烫伤大鼠肝脏脂多糖结合蛋白和脂多糖受体CD14mRNA表达的意义

The significance of the expressions of lipopolysaccharide binding protein mRNA and lipopolysaccharide receptor CD14 mRNA in the liver of burned rat.

目的 观察烫伤后肠源性内毒素移位与肝组织内毒素增敏系统———脂多糖结合蛋白/脂多糖受体CD14(LBP/CD14)的相互关系及其意义。 方法 采用大鼠 35 %TBSAⅢ度烫伤模型 ,动物随机分为正常对照组、烫伤和重组杀菌 /通透性增加蛋白治疗组。烫伤组和rBPI2 1 治疗组动物于伤后 12h活杀。留取肝组织和血标本分别检测组织LBP、CD14、肿瘤坏死因子α(TNFα)mR NA表达及肝脏功能指标。 结果 烫伤后肝组织内毒素含量显著降增高 (P <0 .0 1) ,且肝组织LBP/CD14、TNFαmRNA表达亦明显增多。
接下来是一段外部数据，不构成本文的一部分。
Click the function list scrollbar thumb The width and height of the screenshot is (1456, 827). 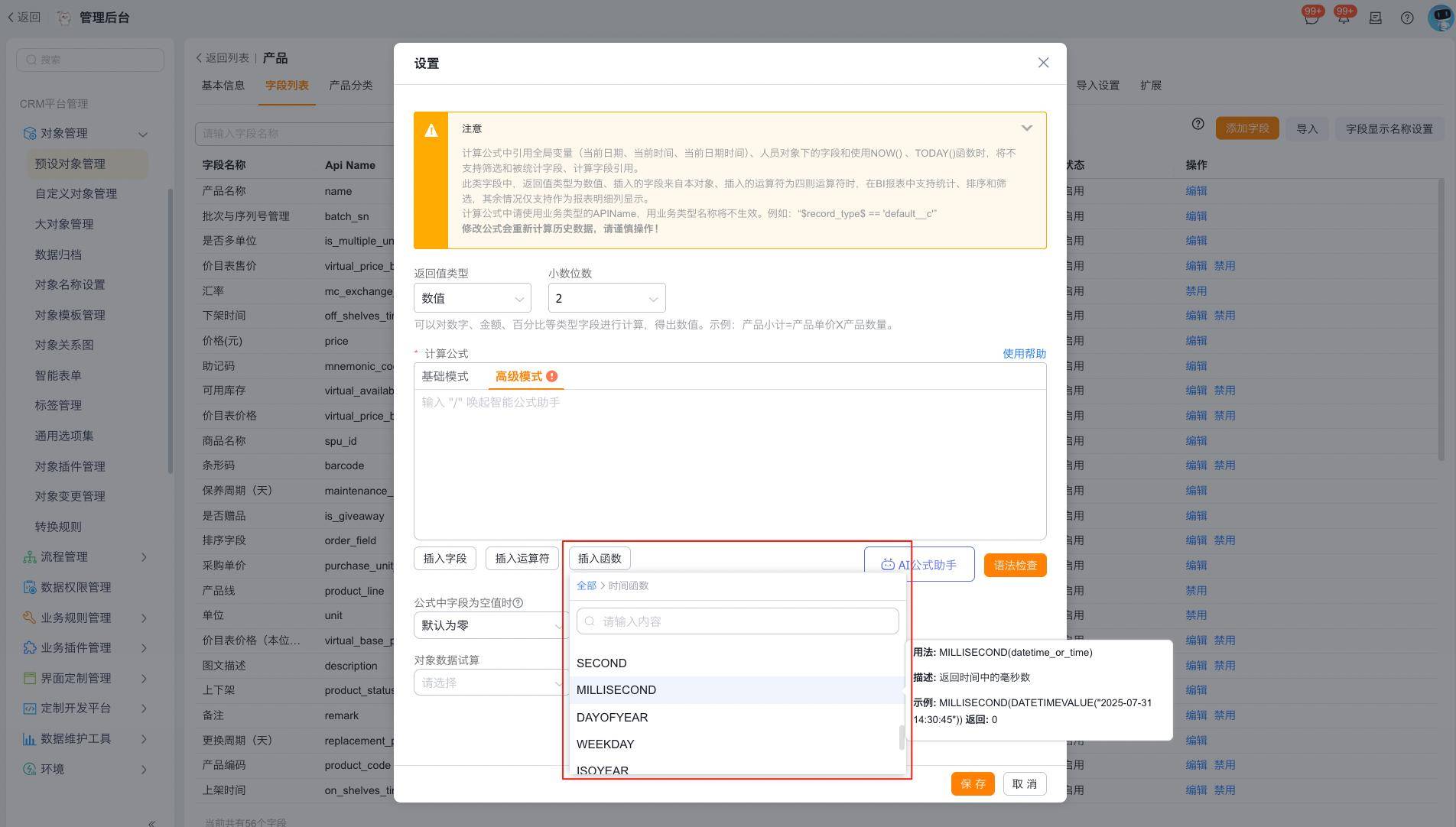click(902, 738)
给予rBPI2 1 治疗可显著降低肝组织内毒素水平 ,并不同程度抑制组织LBP/CD14、TNFα基因表达。同时 ,rBPI2 1 治疗组动物血清谷丙转氨酶水平显著降低 (P <0 .0 1)。 结论 烫伤后移位内毒素聚积于肝脏 ,可明显刺激机体局部组织LBP/CD14mRNA的表达 。

Objective To explore the significance and the correlation between enteric endotoxin translocation and hepatic endotoxin-sensitivity-enhancing system─lipopolysaccharide-binding protein(LBP)/lipopolysaccharide receptor CD14(LBP/CD14) after burn. Methods Wistar rats subjected to 35% Ⅲ degree burn were employed as the model. The rats were randomly divided into three groups: i.e. normal control( C, n=8) group, thermal injury (T, n=10) group and recombinant bactericidal/permeability-increasing protein(rBPI 21 ) treatment (R, n=6) group. The rats in T and R groups were sacrificed at 12 postburn hour (PBH) and the liver tissue was collected for the detection of the mRNA expressions of LBP, CD14 and tumor necrosis factor(TNFα) and blood samples collected for hepatic functional indices. Results The hepatic endotoxin content increased significantly postburn (P < 0.01),and the expressions of LBP/CD14 and TNFα mRNA in liver tissue increased obviously. However the use of rBPI 21 could evidently lower hepatic endotoxin content and inhibit the expression of tissue LBP/CD14 and TNFα. In addition, rBPI 21 could also significantly decrease serum level of glutamic-pyruvic transaminase (ALT) (P < 0.01). Conclusion Aggregation of endotoxin in liver due to postburn translocation might obviously stimulate the expression of LBP/CD14 mRNA locally. The up-regulation of the expression of LBP/CD14 might be the principle molecular basis enhandced activity of translocated endotoxin on inflammatory cells.